If that doesn't work, my other random guess at a fix (as I can't reproduce the problem):
Can you use my ft-C-convert-for-SDXL-comfyUI-OpenAI-CLIP.py
script (converts the full model to a state_dict), and try loading this converted model for the conversion instead?
Can you open
/opt/conda/lib/python3.11/site-packages/clip/clip.py
and edit line 129? Where it says:
model = torch.jit.load(opened_file, map_location=device if jit else "cpu").eval()
-> Change that to:#model = torch.jit.load(opened_file, map_location=device if jit else "cpu").eval() model = torch.load(opened_file, map_location="cpu").eval()
I can't reproduce your error, but somebody else reported the same; I am assuming it might be related to the venv / conda, and trying to load a torch jit scripted archive.
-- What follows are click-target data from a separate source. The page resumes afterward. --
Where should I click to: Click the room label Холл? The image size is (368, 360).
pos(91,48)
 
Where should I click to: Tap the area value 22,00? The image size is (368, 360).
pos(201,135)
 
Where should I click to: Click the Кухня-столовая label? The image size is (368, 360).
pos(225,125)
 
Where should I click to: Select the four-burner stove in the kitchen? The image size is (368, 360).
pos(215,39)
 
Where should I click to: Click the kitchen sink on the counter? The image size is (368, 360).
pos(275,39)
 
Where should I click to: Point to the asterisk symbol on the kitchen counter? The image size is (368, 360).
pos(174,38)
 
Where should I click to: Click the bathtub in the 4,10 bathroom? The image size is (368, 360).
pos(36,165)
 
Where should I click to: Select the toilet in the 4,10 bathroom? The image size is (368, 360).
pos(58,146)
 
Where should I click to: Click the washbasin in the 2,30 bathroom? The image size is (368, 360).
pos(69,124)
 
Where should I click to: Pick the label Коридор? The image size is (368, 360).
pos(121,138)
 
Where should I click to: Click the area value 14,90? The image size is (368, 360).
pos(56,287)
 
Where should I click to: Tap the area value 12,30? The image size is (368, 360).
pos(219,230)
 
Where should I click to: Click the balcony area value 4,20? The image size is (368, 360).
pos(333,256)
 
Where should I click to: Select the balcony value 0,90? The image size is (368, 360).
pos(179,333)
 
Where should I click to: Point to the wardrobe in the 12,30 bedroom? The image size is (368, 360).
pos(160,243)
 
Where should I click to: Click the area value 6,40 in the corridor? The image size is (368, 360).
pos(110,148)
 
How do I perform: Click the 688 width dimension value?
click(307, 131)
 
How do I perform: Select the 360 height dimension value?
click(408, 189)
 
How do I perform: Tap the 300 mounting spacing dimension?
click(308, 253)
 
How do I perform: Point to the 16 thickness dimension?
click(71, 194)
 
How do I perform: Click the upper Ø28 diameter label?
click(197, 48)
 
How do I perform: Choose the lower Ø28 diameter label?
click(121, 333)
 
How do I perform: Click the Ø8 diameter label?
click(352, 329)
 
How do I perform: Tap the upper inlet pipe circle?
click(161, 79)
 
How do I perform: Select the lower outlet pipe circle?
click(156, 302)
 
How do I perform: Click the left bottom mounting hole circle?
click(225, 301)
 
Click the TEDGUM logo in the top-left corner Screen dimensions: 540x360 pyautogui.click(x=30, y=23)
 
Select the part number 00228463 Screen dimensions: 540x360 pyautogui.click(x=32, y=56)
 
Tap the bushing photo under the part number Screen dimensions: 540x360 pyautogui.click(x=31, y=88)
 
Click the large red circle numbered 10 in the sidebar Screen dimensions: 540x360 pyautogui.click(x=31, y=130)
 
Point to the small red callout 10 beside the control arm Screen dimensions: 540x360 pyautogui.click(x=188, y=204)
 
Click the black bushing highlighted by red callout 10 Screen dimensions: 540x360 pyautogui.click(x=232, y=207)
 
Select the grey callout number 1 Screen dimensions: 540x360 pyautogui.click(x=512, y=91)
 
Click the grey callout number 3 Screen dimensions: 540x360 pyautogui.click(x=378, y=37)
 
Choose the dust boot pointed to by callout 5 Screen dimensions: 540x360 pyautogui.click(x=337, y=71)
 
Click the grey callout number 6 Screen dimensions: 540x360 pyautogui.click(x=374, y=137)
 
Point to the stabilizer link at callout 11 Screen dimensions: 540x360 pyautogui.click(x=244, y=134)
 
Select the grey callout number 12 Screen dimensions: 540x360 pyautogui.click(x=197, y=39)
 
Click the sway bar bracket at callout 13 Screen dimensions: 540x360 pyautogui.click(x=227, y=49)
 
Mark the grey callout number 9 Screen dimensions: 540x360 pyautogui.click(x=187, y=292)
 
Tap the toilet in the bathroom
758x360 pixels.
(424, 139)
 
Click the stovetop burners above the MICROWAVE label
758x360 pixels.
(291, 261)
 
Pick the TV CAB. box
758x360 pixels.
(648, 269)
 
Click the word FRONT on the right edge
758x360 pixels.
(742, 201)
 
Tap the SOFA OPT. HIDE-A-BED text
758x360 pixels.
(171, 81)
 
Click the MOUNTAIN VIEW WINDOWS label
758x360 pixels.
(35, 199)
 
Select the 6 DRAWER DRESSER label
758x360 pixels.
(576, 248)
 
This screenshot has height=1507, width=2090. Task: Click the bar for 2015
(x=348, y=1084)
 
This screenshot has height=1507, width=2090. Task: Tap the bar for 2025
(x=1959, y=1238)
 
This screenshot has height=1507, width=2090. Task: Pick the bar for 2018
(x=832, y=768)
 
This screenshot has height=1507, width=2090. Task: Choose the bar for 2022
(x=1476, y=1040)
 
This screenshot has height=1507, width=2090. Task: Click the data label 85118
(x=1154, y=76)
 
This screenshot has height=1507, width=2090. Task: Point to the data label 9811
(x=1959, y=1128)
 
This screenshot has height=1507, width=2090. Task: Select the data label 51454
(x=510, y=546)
I don't use a venv.
However, torch.jit is just for "interoperability, speed and production environments", so it's not needed, and we can just put the map_location on CPU in any case.
If that doesn't work, my other random guess at a fix (as I can't reproduce the problem): Can you use my
ft-C-convert-for-SDXL-comfyUI-OpenAI-CLIP.py
script (converts the full model to a state_dict), and try loading this converted model for the conversion instead?
I learned the cause of this error in other forums and tried to solve the problem with it. It worked, but I'm not sure if it was the final factor. If you save the model with torch.save(model, model_path) , then load it with model = torch.load(opened_file, map_location="cpu").eval() . If you need to load it with model = torch.jit.load(opened_file, map_location=device if jit else "cpu").eval() , then save the model with script_model = torch.jit.trace(model, (images, texts)) script_model.save("model.jit.pt") . Hope this helps with your work library.
Thank you for the suggestion, and glad you got it to work! I'll try it and consider implementing as a Bool to switch - to True if you want to script the model, else save a normal torch.save, with my next update. 👍
I updated the code with a new model saver; you can now choose to either save as GmP (legacy behavior) or directly convert back to .weight (original OpenAI/CLIP; no extra script for conversion needed anymore!). Plus, you can save the model as 1. a full model object (legacy behavior) or 2. a state_dict or 3. a torch.jit.trace() -- or all of those combined.
Hope it's useful to you! 👍
First of all, thank you for your work. I have a question for you. I want to fine-tune a complete text encoder model, but it seems that the model trained by ft-B-train-OpenAI-CLIP-ViT-L-14.py is a visual encoder model. How can I get the model of the pure text encoder ViT-L-14-TEXT-detail-improved-hiT-GmP-HF.safetensors given in your HF?